EXTRAIT DU TEXTE:
▬▬▬▬▬▬
Un coin de rue, un unique projecteur et un homme en costume, un homme avec sa valise. Cela se passe en bas de chez vous, et pourtant La promenade des éloignés est un spectacle, mais dehors, dans le cadre d'un festival (Chalons sur Saône, Aurillac pour les plus connus), ou pour une fête communale, à l'occasion d'une quelconque activité culturelle. Petit à petit, le protagoniste prénommé « Gorky », à l'accent balte et au regard vif derrière ses airs timides, va prendre toute sa place dans l'espace public, et en douceur, il va venir bousculer les consciences par un subtil décalage entre poésie des mouvements et gravité du récit de destins d'aujourd'hui.

Gorky est un ressortissant étranger -on le devine très vite- qui parle un français incorrect, mais qui fait sourire et le rend attachant. Artiste de cirque, il va et vient avec sa valise pour seul bagage, et ce depuis si longtemps qu'il ne se rappelle pas même d'où il vient. Dès qu'il le peut, il jongle, et à l'occasion, il fait des rencontres: d'autres étrangers comme lui, des Français également, et aussi la police, parfois. Le récit d'un éternel voyage est offert au public, captivé par la parole du comédien qui incarne ce personnage, Frédéric Pradal, avec toute sa naïveté et sa candeur, tandis qu'il est confronté à des situations pour le moins déroutantes ; l'exil, la précarité, la pauvreté, la rétention administrative et la menace d'être renvoyé à la case départ.
▬▬▬▬▬▬
CONSIGNES:
- a) Dans l'extrait, quel comédien incarne le personnage de Gorky ?
- b) Veuillez recopier à l'identique le passage de l'extrait qui débute aux mots « Un coin de rue, un » et s'achève après « de destins d'aujourd'hui. ».

DONNÉES FOURNIES:
▬▬▬▬▬▬
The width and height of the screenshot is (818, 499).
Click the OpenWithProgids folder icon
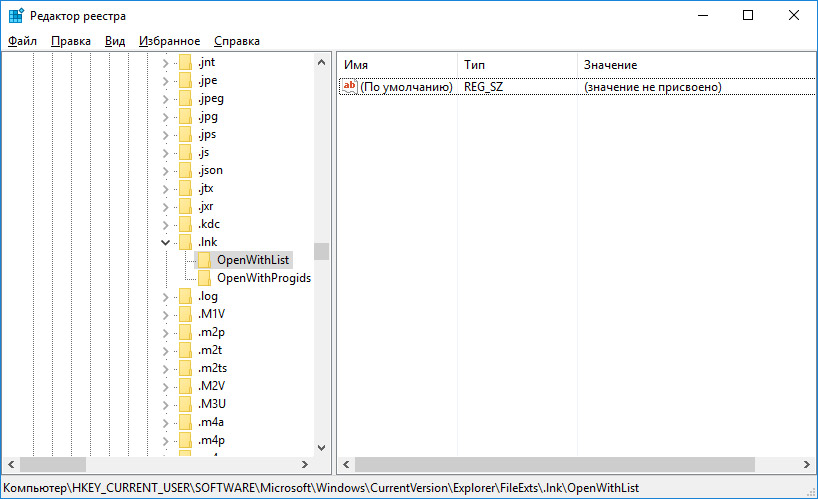pyautogui.click(x=203, y=278)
▬▬▬▬▬▬
CORRIGÉS:
- a) Frédéric Pradal.

- b)
Un coin de rue, un unique projecteur et un homme en costume, un homme avec sa valise. Cela se passe en bas de chez vous, et pourtant La promenade des éloignés est un spectacle, mais dehors, dans le cadre d'un festival (Chalons sur Saône, Aurillac pour les plus connus), ou pour une fête communale, à l'occasion d'une quelconque activité culturelle. Petit à petit, le protagoniste prénommé « Gorky », à l'accent balte et au regard vif derrière ses airs timides, va prendre toute sa place dans l'espace public, et en douceur, il va venir bousculer les consciences par un subtil décalage entre poésie des mouvements et gravité du récit de destins d'aujourd'hui.